Mediterranean Diet

Mediterranean Diet

Since high blood pressure is, for the majority of those who suffer from it, self created, following this simple plan can reverse the factors that created it.

The DASH (Dietary Approaches to Stop Hypertension) eating plan has been researched and proven to lower blood pressure in only 14 days. Those who will experience the best results are people whose blood pressure was only moderately high, including those with prehypertension(1). For those of you with more severe hypertension and may not be able to eliminate medication, the DASH diet can help to improve your response to medication, and at the same time it will help lower blood pressure. The DASH diet can also aid in lowering cholesterol levels, raise HDL’s and if with a little exercise added in, weight reduction will be seen allow with a reduction in insulin resistance.

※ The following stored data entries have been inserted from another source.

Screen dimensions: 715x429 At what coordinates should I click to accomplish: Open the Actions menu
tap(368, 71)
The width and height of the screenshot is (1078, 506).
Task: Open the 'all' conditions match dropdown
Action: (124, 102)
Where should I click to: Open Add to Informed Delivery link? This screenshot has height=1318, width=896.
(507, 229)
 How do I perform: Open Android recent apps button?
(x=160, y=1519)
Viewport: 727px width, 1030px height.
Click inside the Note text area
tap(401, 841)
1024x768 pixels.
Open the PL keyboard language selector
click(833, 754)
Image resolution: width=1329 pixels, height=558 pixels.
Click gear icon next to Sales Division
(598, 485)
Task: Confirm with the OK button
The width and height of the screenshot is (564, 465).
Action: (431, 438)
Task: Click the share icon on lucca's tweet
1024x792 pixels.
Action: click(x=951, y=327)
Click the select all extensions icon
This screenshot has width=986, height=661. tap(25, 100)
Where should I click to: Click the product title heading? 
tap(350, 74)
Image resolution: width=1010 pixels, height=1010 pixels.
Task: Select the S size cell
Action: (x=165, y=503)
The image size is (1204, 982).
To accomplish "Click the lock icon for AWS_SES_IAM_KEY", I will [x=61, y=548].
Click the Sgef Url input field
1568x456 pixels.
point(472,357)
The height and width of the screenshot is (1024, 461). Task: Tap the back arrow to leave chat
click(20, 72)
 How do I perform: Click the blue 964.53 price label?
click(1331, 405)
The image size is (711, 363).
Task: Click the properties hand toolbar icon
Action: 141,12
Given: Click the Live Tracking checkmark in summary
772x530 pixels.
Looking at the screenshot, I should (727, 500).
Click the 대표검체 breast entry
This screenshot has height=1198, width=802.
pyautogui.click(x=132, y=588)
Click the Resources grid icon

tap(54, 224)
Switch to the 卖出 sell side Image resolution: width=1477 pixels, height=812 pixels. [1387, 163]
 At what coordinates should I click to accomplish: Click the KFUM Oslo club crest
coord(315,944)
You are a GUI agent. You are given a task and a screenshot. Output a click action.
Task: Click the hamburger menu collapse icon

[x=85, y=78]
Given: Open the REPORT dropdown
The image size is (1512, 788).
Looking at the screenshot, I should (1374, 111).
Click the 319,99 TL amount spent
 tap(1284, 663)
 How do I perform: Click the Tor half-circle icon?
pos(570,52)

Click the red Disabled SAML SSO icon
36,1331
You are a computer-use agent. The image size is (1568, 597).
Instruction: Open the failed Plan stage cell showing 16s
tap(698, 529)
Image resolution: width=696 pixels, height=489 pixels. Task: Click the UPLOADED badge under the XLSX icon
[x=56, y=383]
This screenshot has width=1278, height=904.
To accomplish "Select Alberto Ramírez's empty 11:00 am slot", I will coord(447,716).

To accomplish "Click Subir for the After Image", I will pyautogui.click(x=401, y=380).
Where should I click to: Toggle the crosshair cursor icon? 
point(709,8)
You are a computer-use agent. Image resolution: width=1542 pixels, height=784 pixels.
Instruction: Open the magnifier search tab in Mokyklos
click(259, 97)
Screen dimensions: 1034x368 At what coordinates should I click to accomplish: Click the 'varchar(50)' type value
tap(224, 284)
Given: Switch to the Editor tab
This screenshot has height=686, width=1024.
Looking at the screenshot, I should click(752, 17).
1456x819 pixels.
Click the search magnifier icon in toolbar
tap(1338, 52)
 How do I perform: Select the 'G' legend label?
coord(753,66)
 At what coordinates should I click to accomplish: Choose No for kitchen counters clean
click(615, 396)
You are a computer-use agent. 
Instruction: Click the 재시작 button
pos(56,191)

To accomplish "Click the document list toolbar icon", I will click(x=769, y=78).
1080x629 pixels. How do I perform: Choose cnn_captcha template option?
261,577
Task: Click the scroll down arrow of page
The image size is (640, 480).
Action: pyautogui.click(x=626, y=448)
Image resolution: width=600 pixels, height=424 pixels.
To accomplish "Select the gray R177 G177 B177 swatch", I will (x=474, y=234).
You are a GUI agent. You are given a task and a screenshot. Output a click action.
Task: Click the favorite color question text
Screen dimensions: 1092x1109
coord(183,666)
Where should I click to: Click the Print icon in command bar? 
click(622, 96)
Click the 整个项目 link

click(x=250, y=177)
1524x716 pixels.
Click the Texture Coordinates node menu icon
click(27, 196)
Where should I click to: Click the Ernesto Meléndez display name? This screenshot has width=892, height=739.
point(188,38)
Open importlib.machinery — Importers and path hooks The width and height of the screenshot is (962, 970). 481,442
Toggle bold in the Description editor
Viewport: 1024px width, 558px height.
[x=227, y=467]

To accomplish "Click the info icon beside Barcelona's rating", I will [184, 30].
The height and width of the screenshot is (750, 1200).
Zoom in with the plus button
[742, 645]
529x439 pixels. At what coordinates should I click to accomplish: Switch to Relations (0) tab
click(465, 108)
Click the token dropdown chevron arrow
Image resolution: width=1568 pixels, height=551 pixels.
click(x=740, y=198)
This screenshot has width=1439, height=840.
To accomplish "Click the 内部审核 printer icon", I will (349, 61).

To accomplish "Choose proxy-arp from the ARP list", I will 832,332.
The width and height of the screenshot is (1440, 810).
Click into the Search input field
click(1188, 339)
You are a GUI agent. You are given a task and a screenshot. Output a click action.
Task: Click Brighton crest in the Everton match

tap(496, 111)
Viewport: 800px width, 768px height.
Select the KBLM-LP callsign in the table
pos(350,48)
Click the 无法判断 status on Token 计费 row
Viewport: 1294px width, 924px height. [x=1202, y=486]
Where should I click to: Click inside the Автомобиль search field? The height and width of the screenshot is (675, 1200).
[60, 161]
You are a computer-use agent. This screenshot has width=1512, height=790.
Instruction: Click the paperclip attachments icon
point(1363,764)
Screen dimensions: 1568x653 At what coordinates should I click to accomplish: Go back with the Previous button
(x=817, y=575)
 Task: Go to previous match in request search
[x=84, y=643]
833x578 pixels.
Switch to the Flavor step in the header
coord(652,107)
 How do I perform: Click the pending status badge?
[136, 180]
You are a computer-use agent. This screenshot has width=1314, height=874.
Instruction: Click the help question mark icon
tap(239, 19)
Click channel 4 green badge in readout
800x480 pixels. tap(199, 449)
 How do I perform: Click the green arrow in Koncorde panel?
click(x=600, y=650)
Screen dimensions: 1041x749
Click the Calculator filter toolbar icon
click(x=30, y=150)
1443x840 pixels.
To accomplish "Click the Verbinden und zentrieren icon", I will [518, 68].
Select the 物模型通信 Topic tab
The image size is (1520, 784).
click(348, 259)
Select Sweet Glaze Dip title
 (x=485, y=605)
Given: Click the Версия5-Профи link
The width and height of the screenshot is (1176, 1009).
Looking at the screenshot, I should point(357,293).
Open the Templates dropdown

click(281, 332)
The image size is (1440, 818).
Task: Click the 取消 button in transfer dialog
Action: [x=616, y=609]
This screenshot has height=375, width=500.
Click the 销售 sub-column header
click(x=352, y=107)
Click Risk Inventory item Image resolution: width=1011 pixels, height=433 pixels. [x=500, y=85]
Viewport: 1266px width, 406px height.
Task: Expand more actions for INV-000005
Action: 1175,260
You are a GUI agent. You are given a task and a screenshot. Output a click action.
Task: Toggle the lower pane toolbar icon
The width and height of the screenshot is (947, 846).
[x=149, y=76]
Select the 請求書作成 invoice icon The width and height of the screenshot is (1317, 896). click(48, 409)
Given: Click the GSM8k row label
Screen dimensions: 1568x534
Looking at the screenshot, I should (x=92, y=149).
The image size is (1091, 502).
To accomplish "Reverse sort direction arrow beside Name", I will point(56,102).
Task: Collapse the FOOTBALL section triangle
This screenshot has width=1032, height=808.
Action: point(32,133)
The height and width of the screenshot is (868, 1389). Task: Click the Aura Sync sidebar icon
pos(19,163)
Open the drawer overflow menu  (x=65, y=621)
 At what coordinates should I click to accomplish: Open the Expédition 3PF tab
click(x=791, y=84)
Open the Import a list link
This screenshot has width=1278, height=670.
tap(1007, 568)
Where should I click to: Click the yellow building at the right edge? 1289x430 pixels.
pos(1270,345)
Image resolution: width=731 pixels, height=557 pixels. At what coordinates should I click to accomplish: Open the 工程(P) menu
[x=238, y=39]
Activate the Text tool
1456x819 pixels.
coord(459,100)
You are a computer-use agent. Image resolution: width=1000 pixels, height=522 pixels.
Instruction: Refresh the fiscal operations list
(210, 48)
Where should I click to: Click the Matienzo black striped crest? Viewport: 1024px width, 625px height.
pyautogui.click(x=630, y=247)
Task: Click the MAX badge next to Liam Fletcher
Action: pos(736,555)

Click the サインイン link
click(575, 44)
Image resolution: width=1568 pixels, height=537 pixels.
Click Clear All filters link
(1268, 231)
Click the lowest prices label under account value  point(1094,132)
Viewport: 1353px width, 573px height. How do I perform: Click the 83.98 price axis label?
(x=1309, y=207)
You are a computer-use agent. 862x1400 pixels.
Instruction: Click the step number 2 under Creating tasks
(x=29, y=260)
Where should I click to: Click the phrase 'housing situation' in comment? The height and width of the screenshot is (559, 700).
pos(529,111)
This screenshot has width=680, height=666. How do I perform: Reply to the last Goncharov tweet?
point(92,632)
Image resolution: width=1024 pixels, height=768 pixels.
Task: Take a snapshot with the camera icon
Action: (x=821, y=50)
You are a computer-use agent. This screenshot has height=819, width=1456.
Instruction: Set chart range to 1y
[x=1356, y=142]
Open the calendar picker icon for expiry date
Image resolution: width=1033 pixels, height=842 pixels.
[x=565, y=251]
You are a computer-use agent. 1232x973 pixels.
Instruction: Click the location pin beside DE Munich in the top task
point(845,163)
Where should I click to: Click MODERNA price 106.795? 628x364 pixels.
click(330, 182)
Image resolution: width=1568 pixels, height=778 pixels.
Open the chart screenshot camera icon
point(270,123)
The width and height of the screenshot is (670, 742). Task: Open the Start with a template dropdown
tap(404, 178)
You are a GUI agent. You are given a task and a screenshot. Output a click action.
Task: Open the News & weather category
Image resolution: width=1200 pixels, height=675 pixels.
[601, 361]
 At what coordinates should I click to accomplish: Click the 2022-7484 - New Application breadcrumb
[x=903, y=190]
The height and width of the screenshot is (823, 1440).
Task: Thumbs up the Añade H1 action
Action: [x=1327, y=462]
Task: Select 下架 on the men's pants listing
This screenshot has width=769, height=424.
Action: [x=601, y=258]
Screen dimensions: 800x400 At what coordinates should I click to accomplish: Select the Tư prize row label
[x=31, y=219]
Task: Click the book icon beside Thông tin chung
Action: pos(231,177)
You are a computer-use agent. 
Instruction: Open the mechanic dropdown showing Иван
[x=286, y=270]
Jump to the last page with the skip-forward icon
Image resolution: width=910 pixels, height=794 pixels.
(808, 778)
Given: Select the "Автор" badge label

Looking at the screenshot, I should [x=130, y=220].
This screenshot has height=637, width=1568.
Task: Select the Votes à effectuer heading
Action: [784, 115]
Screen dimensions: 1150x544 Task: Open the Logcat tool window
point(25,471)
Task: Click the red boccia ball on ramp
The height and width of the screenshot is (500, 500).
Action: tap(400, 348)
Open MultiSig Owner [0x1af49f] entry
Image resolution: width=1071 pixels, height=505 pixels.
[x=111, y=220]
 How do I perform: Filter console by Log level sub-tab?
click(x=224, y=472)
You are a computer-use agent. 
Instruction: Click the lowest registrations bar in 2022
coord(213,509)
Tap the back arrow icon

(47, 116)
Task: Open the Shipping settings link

Most of you reading this will easily admit that this seems like a very healthy way of eating, but initially when implemented may find it hard to sustain. The truth is that the average American only eats 2 – 3 servings of fruits and vegetables combined each day, so following the DASH diet may involve making a determined effort.

The best part of eating this way is that you will be reducing your chances of developing degenerative diseases, cancers or autoimmune diseases. Also this is a preventive diet against weight gain, obesity and diabetes.

Type of food

Number of servings for

1600 – 3100 Calorie diets

Servings on a

2000 Calorie diet

Grains and grain products

(include at least 3 whole grain foods each day)

6 – 12 7 – 8
Fruits 4 – 6 4 – 5
Vegetables 4 – 6 4 – 5
Low fat or non fat dairy foods 2 – 4 2 – 3
Lean meats, fish, poultry 1.5 – 2.5 2 or less
Nuts, seeds, and legumes 3 – 6 per week 4 – 5 per week
Fats and sweets 2 – 4 limited

Some helpful tips for lowering your blood pressure and following the DASH diet

  1. Eating fewer processed foods, such as snack items, luncheon meats, and canned soups, will reduce the amount of sodium in your diet and help you lower your blood pressure.
  2. A diet high in calcium, potassium, and magnesium (fruits and vegetables are excellent sources of this nutrients) may lower your blood pressure.
  3. A diet high in sodium may cause high blood pressure.
  4. DASH recommends that you eat 8 to 10 servings of fruits and vegetables and 3 servings of low-fat dairy products each day.
  5. Eating a diet low in both saturated fat and total fat will also help lower your blood pressure. Only 30% (I recommend using olive oil as your fat source) of your total calories should be from fat, with only 7% to 10% of
    your fat calories from saturated fat. Saturated fat is found in meats, cheeses, butter, poultry, snack foods, and other processed foods.
  6. In general, vegetarian (Mediterranean diet) diets reduce blood pressure. The DASH diet could easily be a vegetarian diet if legumes were substituted for meat. Vegetarian diets tend to be higher in potassium, magnesium, and calcium, as is the DASH diet. Vegetarian diets also are higher in fiber and unsaturated fat than other diets.
  7. Controlling your weight, increasing your physical activity, and reducing sodium in your diet will help reduce your blood pressure even more when combined with the DASH diet. More information here: Mediterranean Diet Helps Prevent Depression.

(1). Prehypertension is considered to be blood pressure readings with a systolic pressure from 120 to 139 mm Hg or a diastolic pressure from 80 to 89 mm Hg. Readings greater than or equal to 140/90 mm Hg are considered hypertension.